## The input
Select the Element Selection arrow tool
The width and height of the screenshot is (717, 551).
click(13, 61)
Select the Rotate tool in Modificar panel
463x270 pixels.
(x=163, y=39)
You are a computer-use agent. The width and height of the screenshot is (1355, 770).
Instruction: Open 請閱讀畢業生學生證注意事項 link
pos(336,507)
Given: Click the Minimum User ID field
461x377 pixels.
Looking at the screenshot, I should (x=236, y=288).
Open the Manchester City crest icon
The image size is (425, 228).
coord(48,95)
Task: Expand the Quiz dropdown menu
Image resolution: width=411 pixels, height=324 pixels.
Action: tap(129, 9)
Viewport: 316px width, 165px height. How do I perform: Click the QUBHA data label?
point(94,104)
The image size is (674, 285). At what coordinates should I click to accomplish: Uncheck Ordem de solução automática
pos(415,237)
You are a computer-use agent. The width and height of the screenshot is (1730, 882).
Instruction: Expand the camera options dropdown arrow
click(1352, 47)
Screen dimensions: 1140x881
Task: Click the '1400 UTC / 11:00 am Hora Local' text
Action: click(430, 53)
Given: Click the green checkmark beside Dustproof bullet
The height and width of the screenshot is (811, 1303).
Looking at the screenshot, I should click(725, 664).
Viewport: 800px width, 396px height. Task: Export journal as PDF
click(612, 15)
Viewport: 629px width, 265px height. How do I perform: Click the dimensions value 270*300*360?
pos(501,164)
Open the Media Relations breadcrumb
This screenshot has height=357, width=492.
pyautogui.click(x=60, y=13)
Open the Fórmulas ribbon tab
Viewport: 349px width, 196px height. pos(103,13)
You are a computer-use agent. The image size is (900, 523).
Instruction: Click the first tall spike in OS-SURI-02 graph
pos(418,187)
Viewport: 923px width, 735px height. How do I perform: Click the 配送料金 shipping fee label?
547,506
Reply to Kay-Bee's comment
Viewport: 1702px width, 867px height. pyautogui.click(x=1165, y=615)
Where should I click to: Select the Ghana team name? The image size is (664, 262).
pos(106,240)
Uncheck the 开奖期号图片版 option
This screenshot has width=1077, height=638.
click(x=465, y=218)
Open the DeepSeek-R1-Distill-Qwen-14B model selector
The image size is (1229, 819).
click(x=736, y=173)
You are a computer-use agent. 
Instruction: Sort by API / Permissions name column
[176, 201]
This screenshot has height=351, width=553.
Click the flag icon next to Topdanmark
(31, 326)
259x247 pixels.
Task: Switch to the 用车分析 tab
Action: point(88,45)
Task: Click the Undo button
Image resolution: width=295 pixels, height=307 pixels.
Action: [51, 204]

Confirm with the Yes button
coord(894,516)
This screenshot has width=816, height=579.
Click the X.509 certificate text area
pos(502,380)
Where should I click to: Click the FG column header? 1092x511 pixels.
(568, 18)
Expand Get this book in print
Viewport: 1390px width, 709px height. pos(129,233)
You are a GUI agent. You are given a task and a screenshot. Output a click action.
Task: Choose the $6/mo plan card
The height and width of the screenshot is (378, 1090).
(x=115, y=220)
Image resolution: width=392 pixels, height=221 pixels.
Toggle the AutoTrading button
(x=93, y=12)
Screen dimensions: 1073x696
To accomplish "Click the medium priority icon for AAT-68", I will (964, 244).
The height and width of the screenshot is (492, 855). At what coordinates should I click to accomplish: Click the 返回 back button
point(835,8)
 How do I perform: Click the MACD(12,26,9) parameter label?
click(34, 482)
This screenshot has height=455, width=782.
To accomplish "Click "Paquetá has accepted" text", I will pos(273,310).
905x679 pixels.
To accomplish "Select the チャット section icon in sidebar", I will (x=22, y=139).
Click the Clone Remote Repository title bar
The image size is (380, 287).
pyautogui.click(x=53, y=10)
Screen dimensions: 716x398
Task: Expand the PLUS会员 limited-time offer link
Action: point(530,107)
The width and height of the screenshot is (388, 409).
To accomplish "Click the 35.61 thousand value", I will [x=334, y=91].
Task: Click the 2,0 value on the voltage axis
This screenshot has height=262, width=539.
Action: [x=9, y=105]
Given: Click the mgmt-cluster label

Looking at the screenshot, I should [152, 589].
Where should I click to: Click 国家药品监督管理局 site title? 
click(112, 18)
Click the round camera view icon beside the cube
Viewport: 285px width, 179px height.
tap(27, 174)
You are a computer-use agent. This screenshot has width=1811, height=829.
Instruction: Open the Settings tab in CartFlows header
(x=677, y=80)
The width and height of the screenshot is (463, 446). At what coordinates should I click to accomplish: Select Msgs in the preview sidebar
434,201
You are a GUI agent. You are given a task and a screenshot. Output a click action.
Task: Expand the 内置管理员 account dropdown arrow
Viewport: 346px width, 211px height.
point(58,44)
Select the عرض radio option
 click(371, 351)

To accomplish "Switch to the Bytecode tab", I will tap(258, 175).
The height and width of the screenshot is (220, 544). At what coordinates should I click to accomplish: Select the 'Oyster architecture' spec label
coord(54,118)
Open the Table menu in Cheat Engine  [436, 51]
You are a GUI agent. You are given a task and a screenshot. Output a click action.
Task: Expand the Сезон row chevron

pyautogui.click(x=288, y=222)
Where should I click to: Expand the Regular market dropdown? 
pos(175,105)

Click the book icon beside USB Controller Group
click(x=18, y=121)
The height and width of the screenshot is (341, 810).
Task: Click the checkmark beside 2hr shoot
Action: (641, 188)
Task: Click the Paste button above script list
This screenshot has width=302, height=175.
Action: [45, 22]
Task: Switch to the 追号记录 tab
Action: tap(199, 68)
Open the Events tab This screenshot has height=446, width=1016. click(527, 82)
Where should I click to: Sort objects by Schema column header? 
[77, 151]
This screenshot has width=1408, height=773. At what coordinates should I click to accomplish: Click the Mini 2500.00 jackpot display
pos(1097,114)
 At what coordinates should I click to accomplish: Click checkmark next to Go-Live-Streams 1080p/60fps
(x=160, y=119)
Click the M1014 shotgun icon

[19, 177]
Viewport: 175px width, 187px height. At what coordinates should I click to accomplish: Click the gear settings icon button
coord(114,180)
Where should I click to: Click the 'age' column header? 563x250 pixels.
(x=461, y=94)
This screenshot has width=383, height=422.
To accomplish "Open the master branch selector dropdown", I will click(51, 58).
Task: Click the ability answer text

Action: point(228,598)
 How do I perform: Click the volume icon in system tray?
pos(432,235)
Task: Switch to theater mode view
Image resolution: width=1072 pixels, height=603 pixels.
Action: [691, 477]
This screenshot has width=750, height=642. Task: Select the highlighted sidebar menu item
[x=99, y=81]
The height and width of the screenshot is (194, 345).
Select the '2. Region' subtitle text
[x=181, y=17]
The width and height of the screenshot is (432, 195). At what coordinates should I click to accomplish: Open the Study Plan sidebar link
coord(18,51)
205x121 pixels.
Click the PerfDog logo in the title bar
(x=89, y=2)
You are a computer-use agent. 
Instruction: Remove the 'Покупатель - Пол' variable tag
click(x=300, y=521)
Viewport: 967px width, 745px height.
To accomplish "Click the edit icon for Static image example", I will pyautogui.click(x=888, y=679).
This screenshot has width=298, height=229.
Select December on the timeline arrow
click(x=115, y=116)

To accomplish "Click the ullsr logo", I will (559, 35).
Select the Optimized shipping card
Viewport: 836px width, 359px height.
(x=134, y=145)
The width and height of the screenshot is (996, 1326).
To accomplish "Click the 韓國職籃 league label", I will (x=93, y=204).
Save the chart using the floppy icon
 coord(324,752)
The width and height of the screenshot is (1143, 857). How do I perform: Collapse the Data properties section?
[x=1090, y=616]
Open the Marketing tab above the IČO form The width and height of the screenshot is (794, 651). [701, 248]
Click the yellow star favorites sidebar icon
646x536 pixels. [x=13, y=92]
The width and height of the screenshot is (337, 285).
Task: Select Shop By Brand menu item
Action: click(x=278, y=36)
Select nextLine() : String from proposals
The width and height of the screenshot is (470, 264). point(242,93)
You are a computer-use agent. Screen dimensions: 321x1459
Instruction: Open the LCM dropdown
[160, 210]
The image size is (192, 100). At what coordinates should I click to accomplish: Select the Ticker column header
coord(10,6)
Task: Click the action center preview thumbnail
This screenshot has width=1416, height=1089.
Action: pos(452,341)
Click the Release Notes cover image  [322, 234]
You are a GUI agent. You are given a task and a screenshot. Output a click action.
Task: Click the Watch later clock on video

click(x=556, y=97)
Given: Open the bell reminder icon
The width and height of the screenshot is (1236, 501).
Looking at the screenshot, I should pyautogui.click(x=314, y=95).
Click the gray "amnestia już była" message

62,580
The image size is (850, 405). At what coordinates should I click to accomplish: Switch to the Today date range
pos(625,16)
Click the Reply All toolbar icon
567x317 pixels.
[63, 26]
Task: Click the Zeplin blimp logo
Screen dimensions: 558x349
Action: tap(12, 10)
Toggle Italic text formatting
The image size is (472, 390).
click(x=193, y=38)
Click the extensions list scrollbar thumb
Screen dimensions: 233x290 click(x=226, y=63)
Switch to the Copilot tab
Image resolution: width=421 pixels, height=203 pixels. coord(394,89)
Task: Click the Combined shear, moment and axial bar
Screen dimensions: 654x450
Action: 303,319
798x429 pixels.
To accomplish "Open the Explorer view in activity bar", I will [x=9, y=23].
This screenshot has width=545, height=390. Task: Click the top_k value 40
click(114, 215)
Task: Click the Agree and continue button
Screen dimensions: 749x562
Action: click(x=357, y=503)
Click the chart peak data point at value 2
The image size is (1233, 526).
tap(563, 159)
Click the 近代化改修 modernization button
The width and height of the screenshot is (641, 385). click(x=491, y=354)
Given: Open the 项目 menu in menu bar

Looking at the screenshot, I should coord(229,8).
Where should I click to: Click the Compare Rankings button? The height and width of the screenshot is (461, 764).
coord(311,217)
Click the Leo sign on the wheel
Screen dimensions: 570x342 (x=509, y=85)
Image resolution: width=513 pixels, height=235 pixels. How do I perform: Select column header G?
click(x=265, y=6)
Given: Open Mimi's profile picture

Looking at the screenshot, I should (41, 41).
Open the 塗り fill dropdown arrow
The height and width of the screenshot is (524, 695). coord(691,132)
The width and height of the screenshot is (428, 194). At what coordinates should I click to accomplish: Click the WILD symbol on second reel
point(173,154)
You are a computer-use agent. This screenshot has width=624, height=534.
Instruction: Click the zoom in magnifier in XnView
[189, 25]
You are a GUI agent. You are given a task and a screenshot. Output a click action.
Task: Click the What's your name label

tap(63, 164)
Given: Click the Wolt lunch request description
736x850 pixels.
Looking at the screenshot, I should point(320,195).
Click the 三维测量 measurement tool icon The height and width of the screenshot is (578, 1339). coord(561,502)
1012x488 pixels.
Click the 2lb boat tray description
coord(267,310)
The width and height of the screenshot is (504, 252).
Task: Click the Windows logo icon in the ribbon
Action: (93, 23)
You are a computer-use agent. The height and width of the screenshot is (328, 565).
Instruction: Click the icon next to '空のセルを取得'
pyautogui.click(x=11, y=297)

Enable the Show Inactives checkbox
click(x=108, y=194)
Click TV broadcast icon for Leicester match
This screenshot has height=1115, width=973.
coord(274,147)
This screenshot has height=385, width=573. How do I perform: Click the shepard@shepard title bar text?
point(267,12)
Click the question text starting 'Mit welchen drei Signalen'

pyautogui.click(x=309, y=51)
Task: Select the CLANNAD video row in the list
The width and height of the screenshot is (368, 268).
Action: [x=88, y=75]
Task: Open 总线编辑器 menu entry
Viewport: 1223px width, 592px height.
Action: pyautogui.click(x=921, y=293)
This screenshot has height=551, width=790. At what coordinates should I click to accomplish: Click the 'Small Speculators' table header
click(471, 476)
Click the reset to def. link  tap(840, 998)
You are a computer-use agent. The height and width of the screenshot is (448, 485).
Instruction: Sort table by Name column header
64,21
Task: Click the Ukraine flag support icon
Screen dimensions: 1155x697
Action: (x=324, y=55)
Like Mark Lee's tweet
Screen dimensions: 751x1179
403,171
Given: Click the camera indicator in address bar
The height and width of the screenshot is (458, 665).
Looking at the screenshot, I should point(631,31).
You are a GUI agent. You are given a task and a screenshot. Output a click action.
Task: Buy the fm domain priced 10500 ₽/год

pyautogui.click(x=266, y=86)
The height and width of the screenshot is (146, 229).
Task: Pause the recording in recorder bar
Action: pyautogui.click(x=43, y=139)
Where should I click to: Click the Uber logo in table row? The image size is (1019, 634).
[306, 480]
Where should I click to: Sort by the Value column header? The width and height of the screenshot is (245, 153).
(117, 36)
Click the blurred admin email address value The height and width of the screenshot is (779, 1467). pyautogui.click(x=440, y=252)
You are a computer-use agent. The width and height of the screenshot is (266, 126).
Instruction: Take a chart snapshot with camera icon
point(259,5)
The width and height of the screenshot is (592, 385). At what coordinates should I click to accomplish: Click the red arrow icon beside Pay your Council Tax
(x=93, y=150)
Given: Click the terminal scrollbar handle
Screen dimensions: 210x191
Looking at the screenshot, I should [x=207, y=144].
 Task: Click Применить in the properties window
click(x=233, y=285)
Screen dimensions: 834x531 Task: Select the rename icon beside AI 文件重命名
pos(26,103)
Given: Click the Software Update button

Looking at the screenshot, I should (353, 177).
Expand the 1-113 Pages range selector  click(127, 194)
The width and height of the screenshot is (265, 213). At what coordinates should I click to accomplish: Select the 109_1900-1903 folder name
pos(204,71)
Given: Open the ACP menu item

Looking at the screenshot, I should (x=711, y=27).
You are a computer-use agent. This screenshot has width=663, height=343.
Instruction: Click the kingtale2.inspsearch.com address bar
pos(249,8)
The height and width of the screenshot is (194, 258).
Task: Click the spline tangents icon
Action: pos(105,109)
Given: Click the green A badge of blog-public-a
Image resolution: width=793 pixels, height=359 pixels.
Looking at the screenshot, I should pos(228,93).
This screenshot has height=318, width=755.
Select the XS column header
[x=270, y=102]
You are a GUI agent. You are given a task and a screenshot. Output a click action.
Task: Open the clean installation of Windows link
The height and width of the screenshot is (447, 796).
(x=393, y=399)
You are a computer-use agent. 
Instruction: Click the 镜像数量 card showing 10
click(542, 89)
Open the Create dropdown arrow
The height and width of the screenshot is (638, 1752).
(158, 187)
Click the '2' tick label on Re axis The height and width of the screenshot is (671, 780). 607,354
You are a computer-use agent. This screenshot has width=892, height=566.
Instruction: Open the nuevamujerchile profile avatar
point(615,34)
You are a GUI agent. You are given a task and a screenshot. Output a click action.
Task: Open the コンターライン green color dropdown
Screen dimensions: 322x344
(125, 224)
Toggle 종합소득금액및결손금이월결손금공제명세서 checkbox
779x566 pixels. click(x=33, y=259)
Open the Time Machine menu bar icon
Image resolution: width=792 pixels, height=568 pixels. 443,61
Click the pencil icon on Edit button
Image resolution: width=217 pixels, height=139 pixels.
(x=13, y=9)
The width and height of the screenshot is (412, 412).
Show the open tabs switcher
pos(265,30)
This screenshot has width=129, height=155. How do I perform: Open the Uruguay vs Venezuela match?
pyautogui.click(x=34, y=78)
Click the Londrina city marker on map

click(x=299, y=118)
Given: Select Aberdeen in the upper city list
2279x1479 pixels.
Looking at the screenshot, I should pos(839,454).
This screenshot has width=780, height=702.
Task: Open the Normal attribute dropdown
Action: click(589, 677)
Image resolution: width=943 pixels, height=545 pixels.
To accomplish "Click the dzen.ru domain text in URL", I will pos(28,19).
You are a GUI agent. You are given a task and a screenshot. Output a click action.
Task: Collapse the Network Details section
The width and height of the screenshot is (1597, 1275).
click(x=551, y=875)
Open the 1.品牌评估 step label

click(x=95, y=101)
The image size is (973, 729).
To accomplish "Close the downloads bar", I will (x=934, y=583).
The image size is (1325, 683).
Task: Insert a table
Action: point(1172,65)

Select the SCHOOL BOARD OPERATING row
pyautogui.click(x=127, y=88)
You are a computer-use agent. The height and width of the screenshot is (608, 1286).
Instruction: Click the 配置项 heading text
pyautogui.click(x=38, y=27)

## What you are asked to do
Across the listing above, find all lines where the word "green" is present and copy them.

## Answer to this task
Given: Click the green checkmark beside Dustproof bullet
Given: Click the green A badge of blog-public-a
Task: Open the コンターライン green color dropdown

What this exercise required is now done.